|
|
A data model is a structured description of how data are represented, organized, and accessed in an information system. A data model defines the data objects contained in an information system, the relationships between these data objects, and how the information is to be used. Data models are often represented as entity relationship diagrams. They support the development of information or data management systems, enable the exchange of data, enhance application maintainability, and can be imported in parts or whole to reduce the time and cost of developing new systems or redesigning existing ones.
Data modeling consists of a family of techniques used to describe the types of information important to an enterprise. It is a critical tool in providing the information that enterprises need to thrive and to comply with government regulations and industry standards. Data modeling is no longer limited to databases nor is it still viewed as just a tool for information technology (IT) staff. Rather, it is an increasingly expected tool for designing, visualizing, and communicating about education data, data systems, and analyses.
The enterprise of education requires continuous and wide-ranging information-based conversations to facilitate everything from teaching and learning processes to making federal policy decisions. Data modeling makes it possible to organize that information so that it can be used effectively and efficiently.
The American National Standards Institute describes three kinds of data models:1
Database engineers and designers use physical and logical models to design and implement their systems. Conceptual models are convenient tools to help end users and other stakeholders discuss, understand, and participate in the design of systems, such as education data systems or education delivery systems. The Education Data Model is a conceptual data model.

=== Instruction ===
Continue the passage on data models above, starting right after its last sentence.

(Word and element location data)
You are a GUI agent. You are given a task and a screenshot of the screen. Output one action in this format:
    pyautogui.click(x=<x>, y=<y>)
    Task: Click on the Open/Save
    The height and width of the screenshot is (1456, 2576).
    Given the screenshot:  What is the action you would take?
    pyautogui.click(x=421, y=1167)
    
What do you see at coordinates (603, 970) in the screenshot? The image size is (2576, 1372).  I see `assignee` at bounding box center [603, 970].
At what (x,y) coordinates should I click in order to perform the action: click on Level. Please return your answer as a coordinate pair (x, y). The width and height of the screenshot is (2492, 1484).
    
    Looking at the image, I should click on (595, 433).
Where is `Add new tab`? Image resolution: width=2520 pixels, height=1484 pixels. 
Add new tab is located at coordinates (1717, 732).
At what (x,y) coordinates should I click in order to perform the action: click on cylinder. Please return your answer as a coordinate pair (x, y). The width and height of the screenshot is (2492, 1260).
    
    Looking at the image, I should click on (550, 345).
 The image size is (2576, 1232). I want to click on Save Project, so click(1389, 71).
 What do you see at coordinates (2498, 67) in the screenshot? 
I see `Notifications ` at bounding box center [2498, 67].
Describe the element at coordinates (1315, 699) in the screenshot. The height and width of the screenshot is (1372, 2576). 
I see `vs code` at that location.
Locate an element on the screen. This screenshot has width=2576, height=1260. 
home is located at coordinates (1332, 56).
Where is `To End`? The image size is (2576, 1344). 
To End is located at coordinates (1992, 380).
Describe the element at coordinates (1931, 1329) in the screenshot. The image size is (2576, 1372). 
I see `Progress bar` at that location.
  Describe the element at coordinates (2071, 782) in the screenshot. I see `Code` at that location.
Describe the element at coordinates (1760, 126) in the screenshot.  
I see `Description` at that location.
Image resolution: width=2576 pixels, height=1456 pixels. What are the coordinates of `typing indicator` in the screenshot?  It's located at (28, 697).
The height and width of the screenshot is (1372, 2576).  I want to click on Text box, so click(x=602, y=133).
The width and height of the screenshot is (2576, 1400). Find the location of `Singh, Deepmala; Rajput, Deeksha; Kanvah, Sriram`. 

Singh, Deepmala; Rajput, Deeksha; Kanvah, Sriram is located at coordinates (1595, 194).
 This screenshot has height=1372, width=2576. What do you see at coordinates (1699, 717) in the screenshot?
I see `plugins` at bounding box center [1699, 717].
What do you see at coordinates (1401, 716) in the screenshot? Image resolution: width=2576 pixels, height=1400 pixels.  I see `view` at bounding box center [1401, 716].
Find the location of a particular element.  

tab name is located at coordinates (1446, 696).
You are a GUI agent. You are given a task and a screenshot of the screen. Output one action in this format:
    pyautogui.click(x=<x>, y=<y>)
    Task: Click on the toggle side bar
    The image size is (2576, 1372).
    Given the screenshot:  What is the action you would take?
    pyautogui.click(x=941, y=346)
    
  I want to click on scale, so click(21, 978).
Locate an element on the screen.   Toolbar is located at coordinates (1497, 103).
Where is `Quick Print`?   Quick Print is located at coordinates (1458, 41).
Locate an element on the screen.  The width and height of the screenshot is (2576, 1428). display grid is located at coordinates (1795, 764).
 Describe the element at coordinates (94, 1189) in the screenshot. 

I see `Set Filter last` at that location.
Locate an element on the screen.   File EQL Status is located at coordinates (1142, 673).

=== Answer for the task ===
The Education Data Model: Version 1 (PK-12) depicts a large portion of the information that should be contained in education software, information systems, and data warehouses. As a high-level conceptual model, the Education Data Model outlines the meaning of concepts and the relationships among concepts without imposing any particular logical or physical implementation approaches. (See chapter 4, especially the Concept Map section for further information about the model's content.)
The information in this conceptual model takes into account the processes associated with teaching, learning, and the business operations of education organizations. The Data Model focuses on granular information at the school and LEA levels, rather than upon aggregate statistics or indicators for accountability; for example, it includes "student" as an entity but not "total number of students." However, the Data Model includes information that is necessary to produce aggregate and other types of statistics. In brief, the Education Data Model is a catalogue of the data used in PK-12 education and a description of the relationships among those data.
Figure 1 depicts the concepts, relationships, and attributes of the Education Data Model. In the Data Model and the figure below, concepts are called entities (constructs that need to be tracked, measured, and described by software systems in order to support education processes). These entities have relationships to one another, reflecting the associations that exist between them in the real world. In addition, entities have attributes (information associated with an entity that can be measured, classified, or described) (see the Core Data Model Concepts section of Chapter 4). These entities, relationships, and attributes provide the basis for answering important education questions and designing complete information systems.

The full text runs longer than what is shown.